Nilai premi asuransi pada program Jaminan Kesehatan Nasional (JKN) senilai Rp 15.500 per kapita dinilai terlalu kecil sehingga berpotensi menimbulkan kegagalan program. Karena itu PB Ikatan Dokter Indonesia (IDI) menyatakan sikap menolak tegas besaran premi yang diusulkan pemerintah tersebut.

“Kalau tetap dipaksakan premi peserta JKN Rp 15.500 per kapita per bulan, dimana letak keadilan bagi masyarakat miskin,” ujar Ketua Umum PB IDI Dr Zaenal Abidin MH, disela diskusi bulanan PB IDI bertema Premi Penerima Bantuan Inuran Jaminan Kesehatan, Akankah Mengancam Fiskal Negara, Rabu (12/6) yang diselenggarakan di Gedung PB IDI Jln Samratulangi 29 Jakarta Pusat.

Dalam Diskusi tersebut dipimpin oleh Moderator Sekjen PB IDI Dr. Daeng M Faqih, MH, dan sebagai pembicara Bapak Isa Rachmatarwata Ketua Tim Rumus Kebijakan Sektor Keuangan RI yang membahas tentang “Kapasitas Fiscal Negara Terkait Jumlah Premi Penerima Bantuan Iuran untuk Pelayanan Kesehatan yang Berkualitas dan Berkeadilan”. Pembicara kedua, Ir Soepriyatno, Ketua Panja Jaminan Kesehatan DPR RI yang menjelaskan tentang “Menilai Keseriusan Pemerintahan dalam Mempersiapkan Jaminan Kesehatan yang Berkualitas dan Berkeadilan Di Era SJSN 2014’. Pembicara ketiga, DR. Hendri Saparini, Pengamat Ekonomi yang membahas tentang “Benarkah Pelayanan Kesehatan yang Berkualitas dan Berkeadilan Mengancam Kapasitas Fiskal Negara ?

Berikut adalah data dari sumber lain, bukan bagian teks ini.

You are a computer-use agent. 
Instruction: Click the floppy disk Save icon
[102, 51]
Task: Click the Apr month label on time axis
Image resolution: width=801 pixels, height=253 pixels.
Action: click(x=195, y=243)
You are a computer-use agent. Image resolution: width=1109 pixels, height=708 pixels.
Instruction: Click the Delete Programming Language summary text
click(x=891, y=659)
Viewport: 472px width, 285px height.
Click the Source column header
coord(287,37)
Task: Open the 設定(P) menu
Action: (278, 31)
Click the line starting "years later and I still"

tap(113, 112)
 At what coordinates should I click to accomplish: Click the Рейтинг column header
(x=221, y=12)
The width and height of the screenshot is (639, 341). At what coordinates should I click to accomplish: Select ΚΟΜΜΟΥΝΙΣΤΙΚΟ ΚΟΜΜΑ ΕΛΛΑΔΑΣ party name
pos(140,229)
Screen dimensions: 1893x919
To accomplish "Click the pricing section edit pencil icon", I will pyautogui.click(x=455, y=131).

Dr. Zaenal mengatakan, masalah besaran jumlah premi JKN hingga saat ini memang belum selesai. Tetapi dari berbagai kajian dan hasil perhitungan yang dilakukan secara matang dan ilmiah, tak ada lembaga atau instansi yang merekomendasikan nilai premi hanya Rp 15.500 per kapita.

Hasil hitung-hitungan Kemenkes senilai Rp 22 ribu per kapita, dan Dewan Jaminan Sosial Nasional (DJSN) senilai Rp 27 ribu per kapita merupakan hasil perhitungan yang sudah cukup matang disesuaikan dengan kondisi di lapangan.

Zaenal tidak mengerti mengapa pemerintah dalam hal ini Kementerian Keuangan tetap ngotot pada nilai premi Rp 15.500. Padahal hasil uji program di DKI Jakarta dimana nilai premi Kartu Jakarta Sehat Rp 23 ribu per orang saja, banyak rumah sakit yang tidak sanggup.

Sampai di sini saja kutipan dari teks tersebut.